Lesetext »
________________

Nach Ansicht der 40. großen Strafkammer reichen die Indizien zu einer Verurteilung der beiden Angeklagten aus. Darunter die Aussagen der drei Zeugen, gegenüber denen Adam M., der mutmaßliche Mörder, mit der Tat prahlte. "Die Angaben der beiden Angeklagten sind jedoch die wesentlichen Beweismittel", führte Strobel aus.

Die vorsitzende Richterin bedauerte, dass sich die Auslieferung von Adam M., den sie für den Mörder Sodenkamps hält, aus Indien noch immer in die Länge zieht. Sie wies aber den Vorwürfe der Verteidigung zurück, die Kammer hätte sich mit den von der Verteidigung vorgetragenen Alternativszenarien nicht eingehend beschäftigt und die Staatsanwaltschaft die Auslieferung des Adam M. nicht mit genug Verve betrieben.

________________

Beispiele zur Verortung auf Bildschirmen
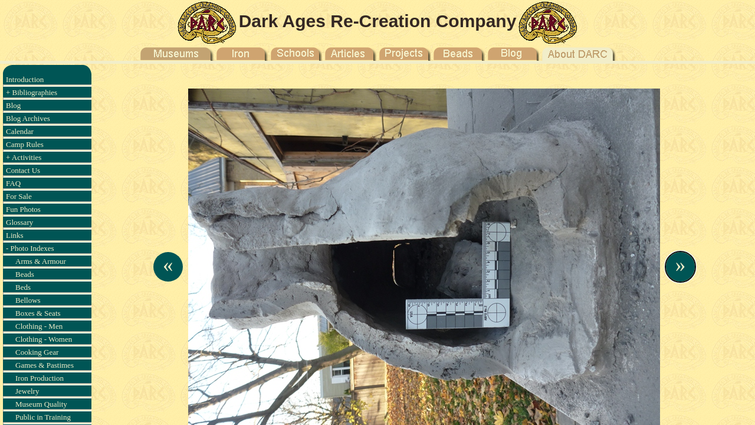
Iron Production (39, 378)
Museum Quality (41, 404)
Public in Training (43, 417)
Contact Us (23, 170)
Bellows (28, 300)
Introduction (25, 79)
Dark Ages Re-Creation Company (378, 21)
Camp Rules (25, 144)
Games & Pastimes (44, 365)
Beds (23, 287)
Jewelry (27, 391)
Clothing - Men (39, 326)
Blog (13, 105)
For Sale (19, 196)
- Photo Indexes (30, 248)
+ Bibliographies (31, 92)
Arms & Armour (40, 261)
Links (15, 235)
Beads (24, 274)
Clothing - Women (43, 339)
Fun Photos (23, 209)
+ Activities (23, 157)
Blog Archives (28, 118)
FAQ (13, 183)
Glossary (19, 222)
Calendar (20, 131)
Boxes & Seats (38, 313)
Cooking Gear (36, 352)
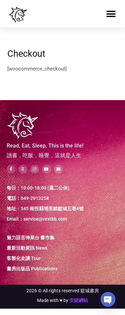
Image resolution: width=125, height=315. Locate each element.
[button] (110, 13)
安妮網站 (78, 306)
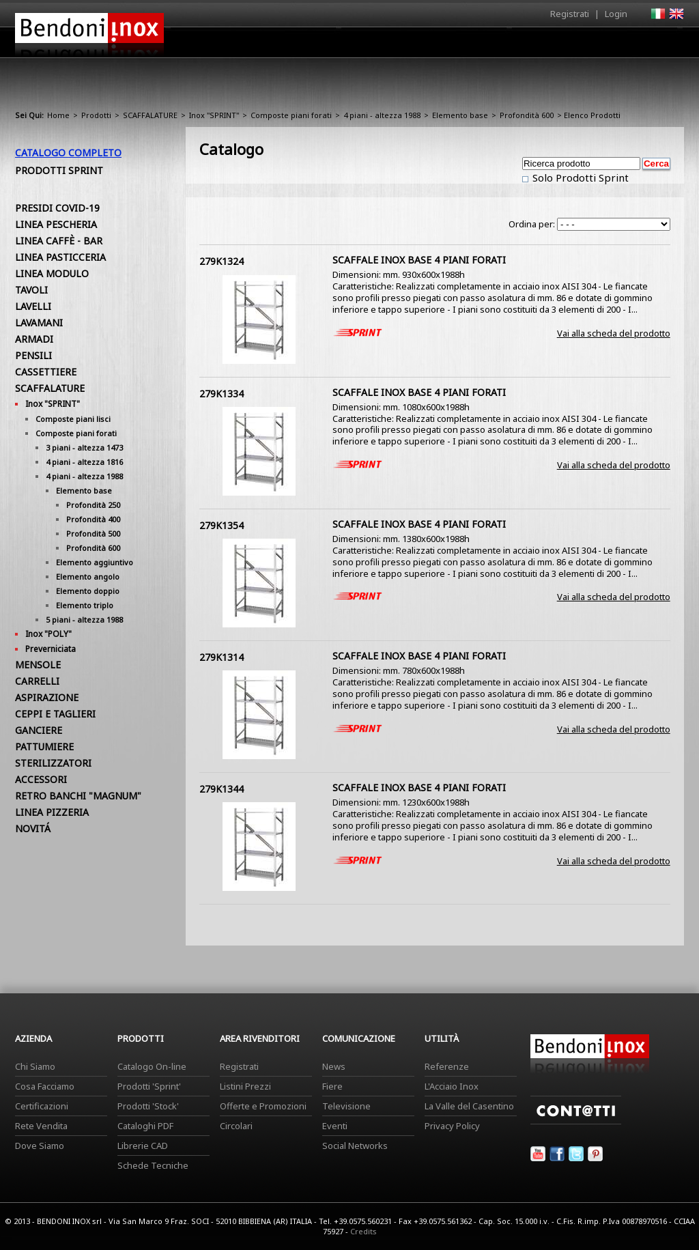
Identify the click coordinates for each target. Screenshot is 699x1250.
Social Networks (355, 1145)
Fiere (332, 1086)
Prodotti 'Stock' (148, 1106)
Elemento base (460, 115)
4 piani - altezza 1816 (84, 462)
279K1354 (221, 525)
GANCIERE (38, 730)
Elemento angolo (87, 576)
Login (616, 14)
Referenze (447, 1066)
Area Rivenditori (455, 45)
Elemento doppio (87, 591)
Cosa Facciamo (44, 1086)
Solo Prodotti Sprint (579, 177)
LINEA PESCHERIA (56, 224)
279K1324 (221, 261)
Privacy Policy (452, 1126)
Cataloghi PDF (145, 1126)
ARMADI (34, 338)
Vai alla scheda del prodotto (613, 333)
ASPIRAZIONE (47, 697)
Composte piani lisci (73, 419)
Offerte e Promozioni (263, 1106)
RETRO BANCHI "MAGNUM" (78, 795)
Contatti (665, 41)
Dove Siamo (39, 1145)
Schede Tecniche (152, 1165)
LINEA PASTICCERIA (60, 257)
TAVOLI (31, 289)
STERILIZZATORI (53, 762)
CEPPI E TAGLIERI (55, 713)
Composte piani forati (291, 115)
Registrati (569, 14)
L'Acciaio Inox (452, 1086)
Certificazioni (41, 1106)
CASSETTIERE (45, 371)
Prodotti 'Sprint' (149, 1086)
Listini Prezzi (245, 1086)
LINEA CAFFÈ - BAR (58, 240)
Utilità (613, 45)
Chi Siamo (35, 1066)
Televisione (346, 1106)
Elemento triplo (84, 605)
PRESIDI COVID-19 (57, 207)
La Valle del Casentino (469, 1106)
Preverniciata (50, 649)
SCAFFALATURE (150, 115)
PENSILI (33, 355)
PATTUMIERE (44, 746)
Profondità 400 (93, 519)
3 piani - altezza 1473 (84, 447)
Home (273, 41)
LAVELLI (33, 306)
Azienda (324, 45)
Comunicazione (545, 45)
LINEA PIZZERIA (52, 812)
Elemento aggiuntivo (94, 562)
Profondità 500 (93, 533)
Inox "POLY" (48, 634)
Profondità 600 (527, 115)
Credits (363, 1231)
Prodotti (381, 45)
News (333, 1066)
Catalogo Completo (68, 152)
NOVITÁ (33, 828)
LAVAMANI (39, 322)
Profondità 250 (93, 505)
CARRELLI (37, 680)
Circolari (236, 1126)
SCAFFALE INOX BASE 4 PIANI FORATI (419, 259)
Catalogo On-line (151, 1066)
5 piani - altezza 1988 (84, 619)
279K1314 (221, 657)
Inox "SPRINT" (214, 115)
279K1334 (221, 393)
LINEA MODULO (52, 273)
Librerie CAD (142, 1145)
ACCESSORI (41, 779)
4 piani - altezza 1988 (381, 115)
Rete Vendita (41, 1126)
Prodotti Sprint (59, 170)
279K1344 (221, 788)
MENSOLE (38, 664)
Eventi (334, 1126)
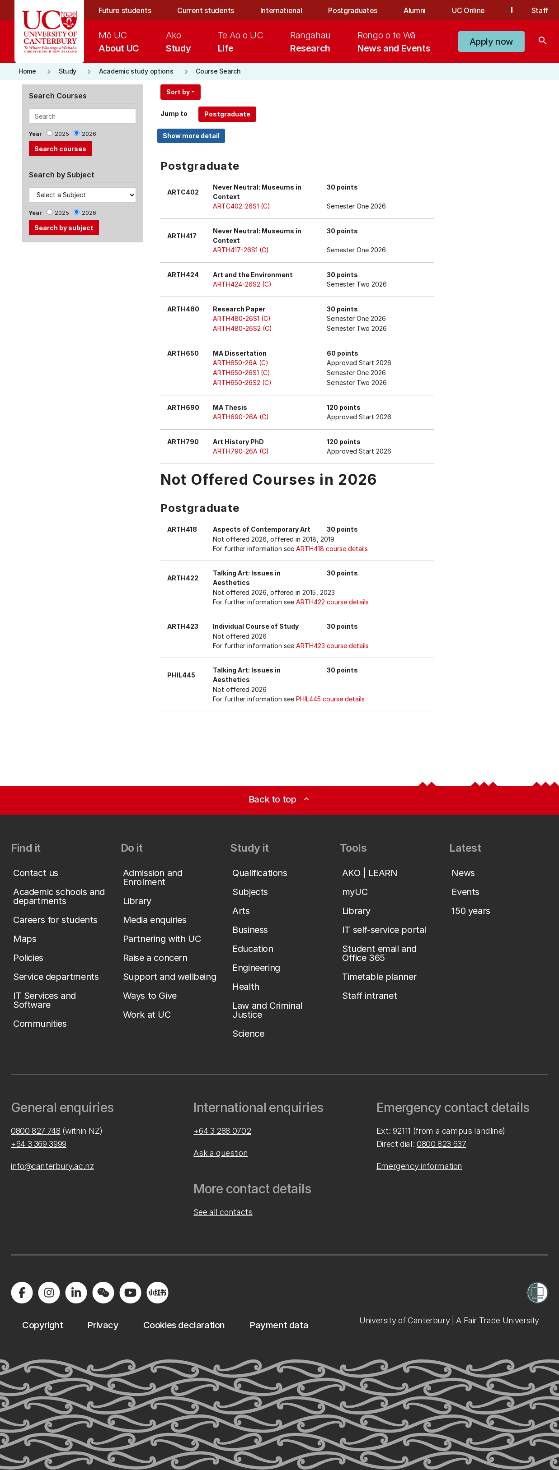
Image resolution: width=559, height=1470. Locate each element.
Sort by (178, 92)
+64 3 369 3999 (38, 1144)
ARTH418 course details (332, 548)
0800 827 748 (36, 1131)
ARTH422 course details (332, 602)
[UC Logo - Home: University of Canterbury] (49, 31)
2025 (62, 133)
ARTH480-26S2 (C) (242, 328)
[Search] (542, 41)
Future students (125, 10)
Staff (539, 10)
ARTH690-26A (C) (241, 417)
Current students (205, 10)
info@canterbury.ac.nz (52, 1166)
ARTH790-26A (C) (241, 451)
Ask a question (220, 1153)
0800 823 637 (441, 1144)
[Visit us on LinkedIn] (76, 1292)
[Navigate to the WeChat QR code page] (103, 1292)
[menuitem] (119, 41)
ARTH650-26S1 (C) (241, 372)
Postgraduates (352, 10)
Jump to (174, 113)
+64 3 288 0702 (222, 1131)
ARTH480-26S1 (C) (242, 318)
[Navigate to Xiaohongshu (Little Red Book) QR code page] (157, 1292)
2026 (89, 133)
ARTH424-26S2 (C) (242, 284)
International (281, 10)
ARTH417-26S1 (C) (241, 250)
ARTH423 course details (332, 645)
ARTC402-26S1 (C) (241, 206)
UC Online (468, 10)
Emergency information (419, 1166)
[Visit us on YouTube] (130, 1292)
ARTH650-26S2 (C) (242, 382)
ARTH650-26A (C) (240, 362)
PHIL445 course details (330, 699)
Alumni (415, 10)
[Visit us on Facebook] (22, 1292)
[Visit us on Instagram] (49, 1292)
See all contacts (222, 1212)
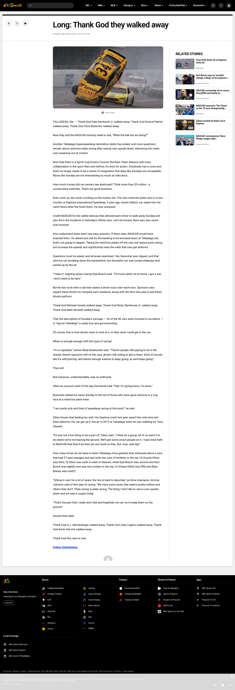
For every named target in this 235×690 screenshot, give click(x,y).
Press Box (62, 671)
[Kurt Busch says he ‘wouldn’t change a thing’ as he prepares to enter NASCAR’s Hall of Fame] (185, 79)
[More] (213, 5)
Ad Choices (7, 671)
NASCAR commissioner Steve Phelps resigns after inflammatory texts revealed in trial (211, 137)
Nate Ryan (200, 68)
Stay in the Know (10, 592)
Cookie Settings (128, 671)
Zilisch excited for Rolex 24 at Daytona (210, 122)
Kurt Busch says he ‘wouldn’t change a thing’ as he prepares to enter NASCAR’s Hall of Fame (212, 76)
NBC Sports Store (52, 671)
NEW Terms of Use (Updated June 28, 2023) (83, 671)
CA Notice (117, 671)
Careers (23, 671)
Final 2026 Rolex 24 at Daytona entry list (211, 61)
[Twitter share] (17, 23)
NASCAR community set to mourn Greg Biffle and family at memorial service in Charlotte (212, 91)
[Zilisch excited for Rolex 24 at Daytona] (185, 125)
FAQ (43, 671)
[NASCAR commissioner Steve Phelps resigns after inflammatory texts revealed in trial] (185, 140)
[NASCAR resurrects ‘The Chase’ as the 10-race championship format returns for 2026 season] (185, 109)
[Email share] (25, 23)
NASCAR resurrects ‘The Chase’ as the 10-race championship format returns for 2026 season (211, 107)
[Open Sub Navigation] (92, 5)
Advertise (16, 671)
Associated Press (202, 83)
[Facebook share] (9, 23)
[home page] (13, 5)
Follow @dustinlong (65, 547)
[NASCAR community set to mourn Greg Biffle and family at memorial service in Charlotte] (185, 94)
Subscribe (8, 603)
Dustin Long (59, 34)
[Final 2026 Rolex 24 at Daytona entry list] (185, 64)
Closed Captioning (33, 671)
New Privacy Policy (105, 671)
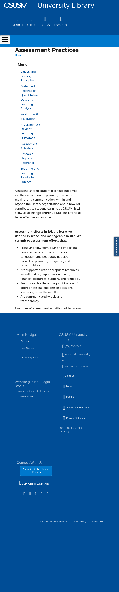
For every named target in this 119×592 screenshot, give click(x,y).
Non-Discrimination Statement (55, 523)
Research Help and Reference (28, 158)
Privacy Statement (78, 420)
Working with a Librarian (30, 116)
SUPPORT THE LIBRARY (34, 483)
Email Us (78, 378)
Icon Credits (27, 348)
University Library (65, 5)
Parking (76, 399)
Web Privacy (81, 523)
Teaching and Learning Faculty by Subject (30, 175)
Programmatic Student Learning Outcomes (31, 131)
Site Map (25, 341)
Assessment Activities (29, 146)
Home (18, 55)
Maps (75, 388)
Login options (26, 396)
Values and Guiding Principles (28, 76)
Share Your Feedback (76, 407)
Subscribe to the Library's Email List (36, 470)
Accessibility (99, 523)
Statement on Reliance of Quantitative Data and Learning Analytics (30, 97)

________________

Aufgaben »
(a) Beantworte zum Lesetext diese Fragen:
(i) Welche Strafkammer hält die Indizien für eine Verurteilung für ausreichend?
(ii) Gegenüber wie vielen Zeugen prahlte Adam M. mit der Tat?
(iii) Aus welchem Land zieht sich die Auslieferung von Adam M. in die Länge?
(b) Ordne die Zeilen der Einträge bitte als Markdown-Tabelle mit den Spalten „Nr.“ und „Eintragszeile“ an. Beginne bei der Zeile, die „Profondità 400 (93, 519)“ enthält, höre nach der Zeile auf, die „Circolari (236, 1126)“ enthält, und lass Leerzeilen weg.
Der Lesetext und die Einträge sind voneinander unabhängiges Material.

Erwartete Lösungen »
(a)
(i) Die 40. große Strafkammer.
(ii) Gegenüber drei Zeugen.
(iii) Aus Indien.

(b)
| Nr. | Eintragszeile |
|---|---|
| 1 | Profondità 400 (93, 519) |
| 2 | 3 piani - altezza 1473 (84, 447) |
| 3 | Home (273, 41) |
| 4 | LAVELLI (33, 306) |
| 5 | Azienda (324, 45) |
| 6 | Comunicazione (545, 45) |
| 7 | LINEA PIZZERIA (52, 812) |
| 8 | Elemento aggiuntivo (94, 562) |
| 9 | Profondità 500 (93, 533) |
| 10 | Inox "POLY" (48, 634) |
| 11 | Profondità 600 (527, 115) |
| 12 | Credits (363, 1231) |
| 13 | Prodotti (381, 45) |
| 14 | News (333, 1066) |
| 15 | Catalogo Completo (68, 152) |
| 16 | NOVITÁ (33, 828) |
| 17 | LAVAMANI (39, 322) |
| 18 | Profondità 250 (93, 505) |
| 19 | CARRELLI (37, 680) |
| 20 | Circolari (236, 1126) |